- Awarded for: New Star of the Year in a Motion Picture – Actress
- Country: United States
- Presented by: Hollywood Foreign Press Association (HFPA)
- First award: March 10, 1948; 78 years ago (for films released in 1947)
- Final award: January 29, 1983; 43 years ago (for films released in 1982)
- Website: www.goldenglobes.com

= Golden Globe Award for New Star of the Year – Actress =

The Golden Globe for New Star of the Year – Actress was an award presented by the Hollywood Foreign Press Association (HFPA) at the annual Golden Globes award ceremony. New Star of the Year – Actress was first presented at the 5th Golden Globes held in 1948, alongside the New Star of the Year – Actor category, and awarded to Lois Maxwell for her performance in That Hagen Girl (1947); the award was absent from the following year's ceremony. From the 7th Golden Globes onwards, New Star of the Year – Actress was presented in every ceremony, excluding the 34th Golden Globes, until the 40th Golden Globes held in 1983, with the final winner being Sandahl Bergman for Conan the Barbarian (1982).

The New Star of the Year – Actress award was presented 32 times, to 57 actresses. In 1951 and 1982, the award was merged with its male counterpart to create a unisex New Star of the Year category; the former was won by Gene Nelson for Tea for Two (1950) and the latter by Pia Zadora for Butterfly (1982). From the 11th to 22nd Golden Globes the award was traditionally given to three actresses; starting with the 23rd ceremony, only one actress was declared the winner.

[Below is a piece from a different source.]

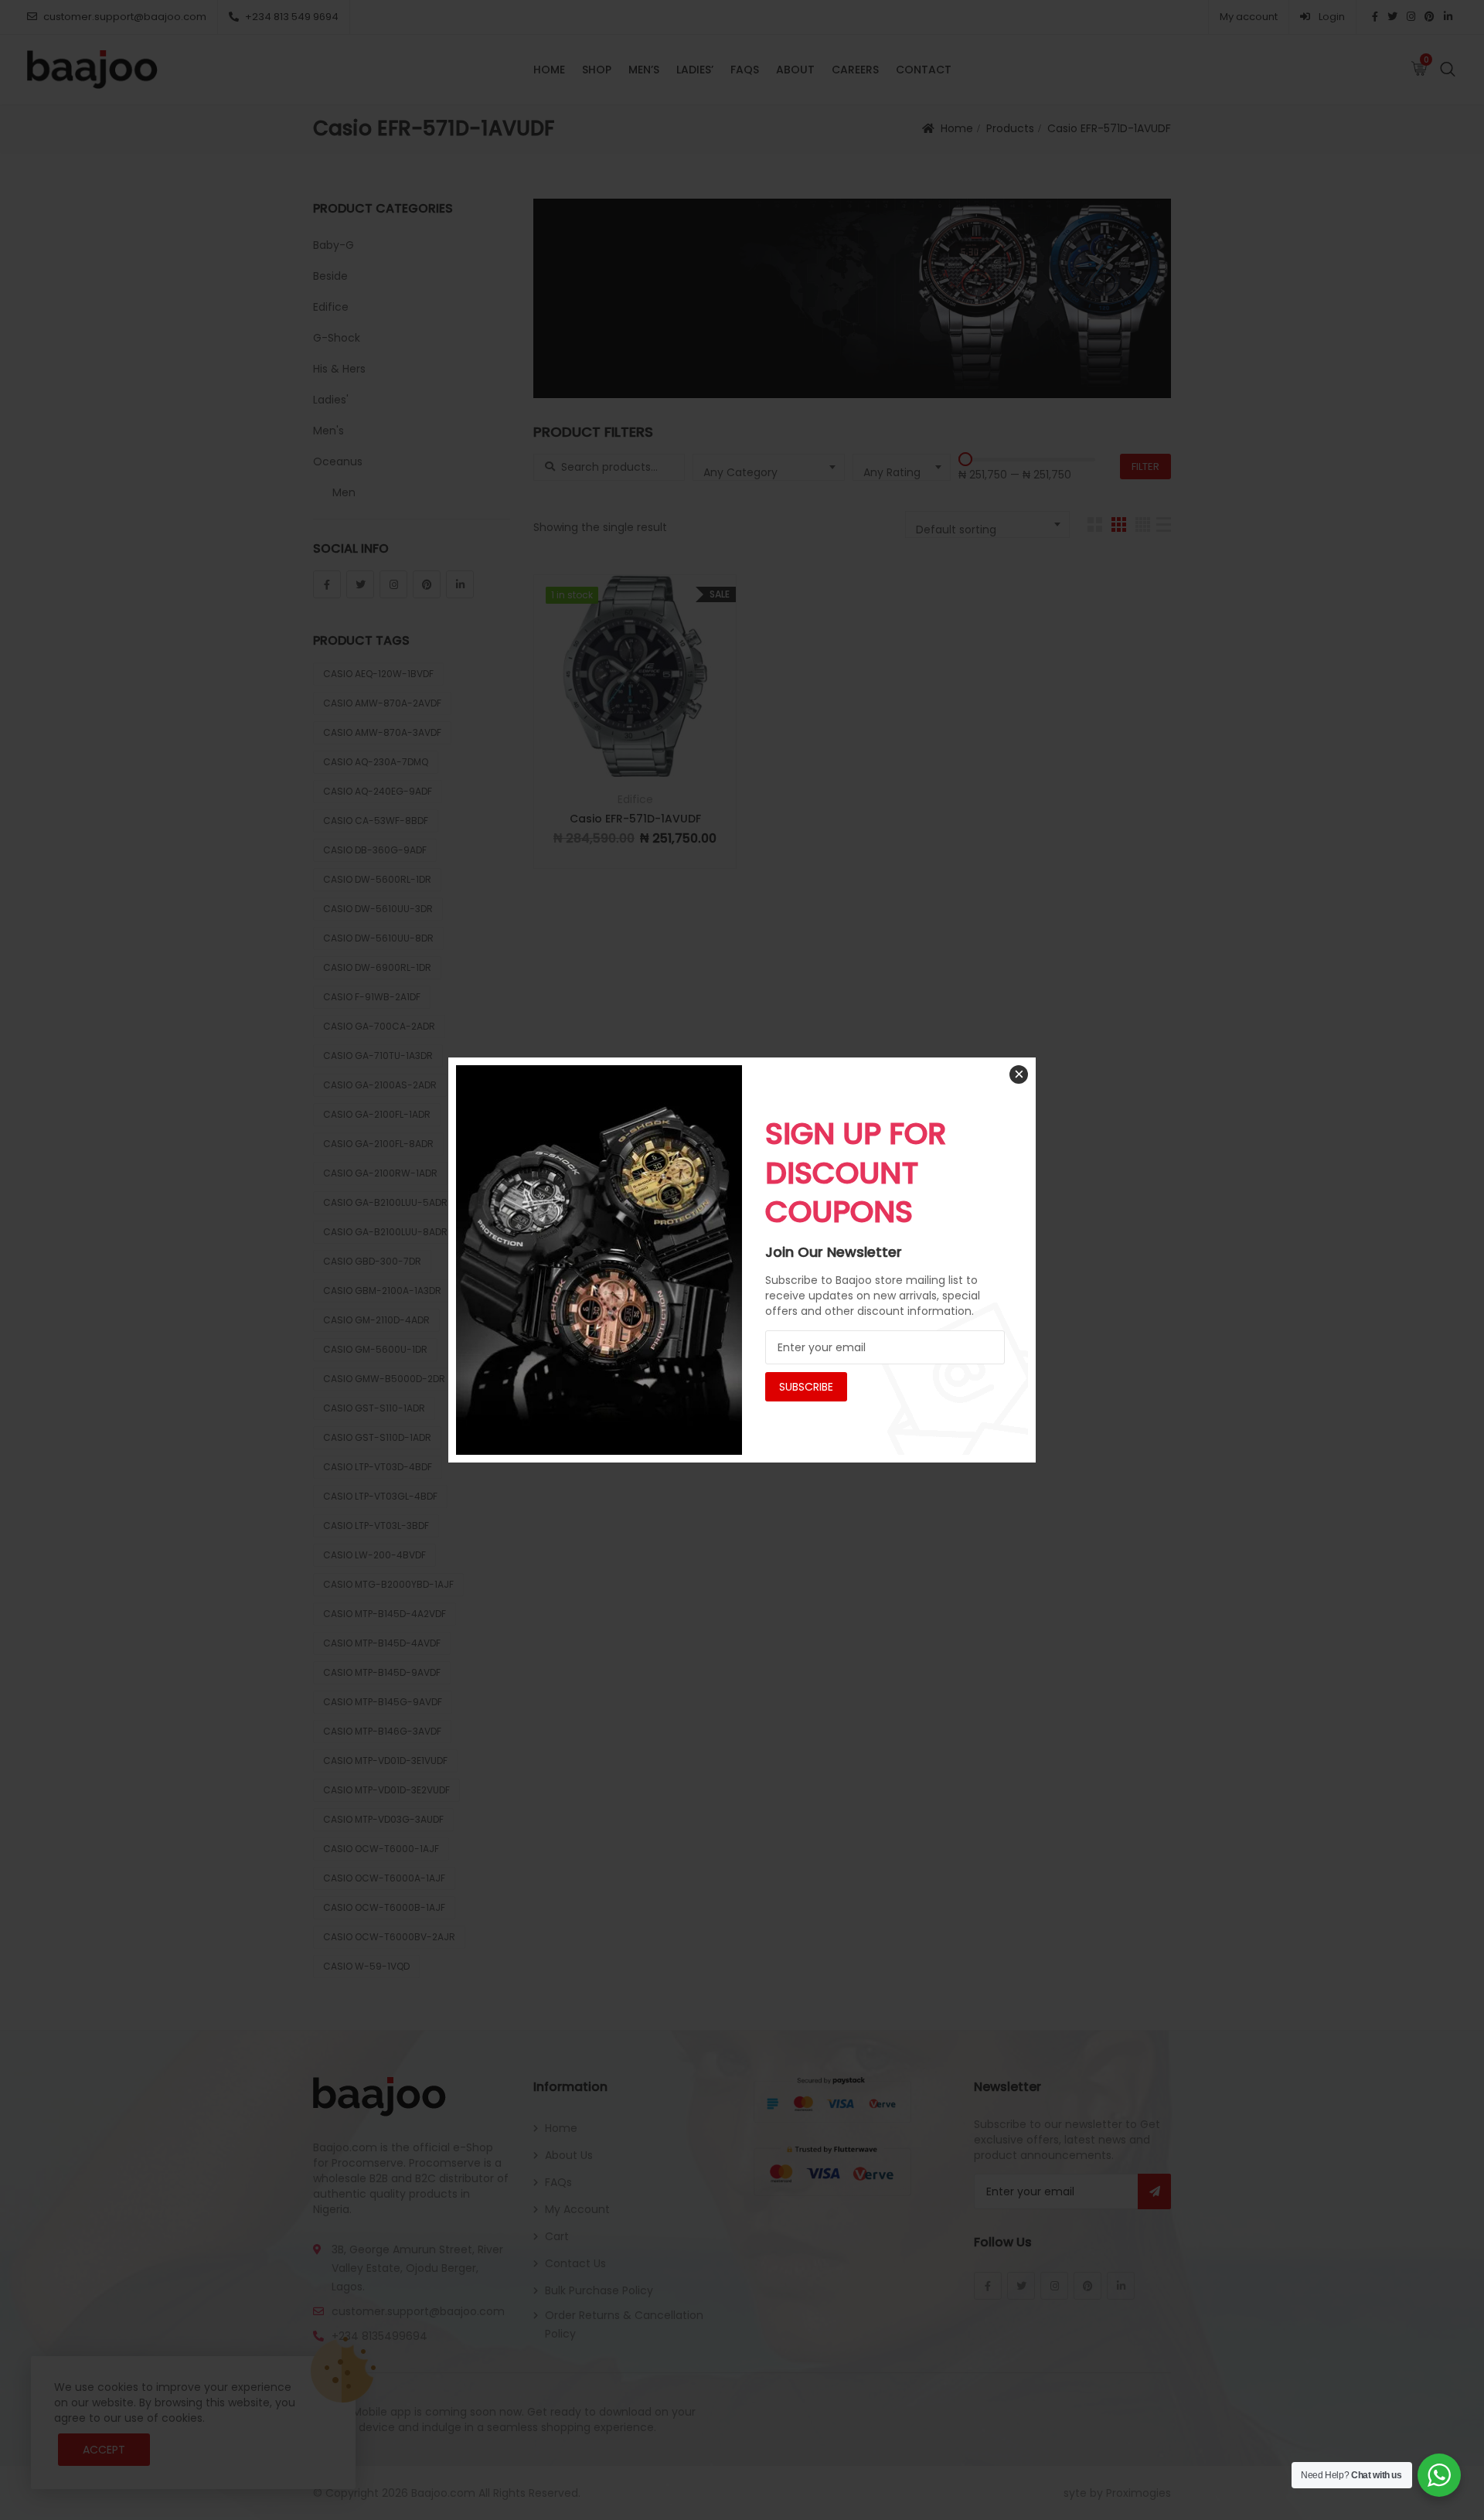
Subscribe (806, 1387)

Zadora's 1982 win for Butterfly was viewed as "controversial", with the Golden Globes facing scrutiny over their decision. Her husband and the producer of Butterfly, Israeli businessman Meshulam Riklis, had invited members of the HFPA over to the Riviera — a hotel and casino he owned in Las Vegas — where he hosted them, treating them to wine and dinner; at the hotel, Riklis employed Zadora as an entertainer and singer. While at the Riviera, the HFPA members were also shown a private screening of Butterfly and saw Zadora perform her nightclub act. (Note: According to an article from the Los Angeles Times, written by Aljean Harmetz in 2000, the HFPA members were flown over to Las Vegas by New Frontier Hotel and Casino, to watch the animal-based magic show Siegfried & Roy; Riklis only provided a single night's free lodging to them while there.) Six weeks later, Riklis invited another group to his and Zadora's home in Beverly Hills for one more private screening of the film. It was presumed that Riklis had bought the award for Zadora; after the following year's ceremony, the New Star of the Year awards were discontinued by the Golden Globes.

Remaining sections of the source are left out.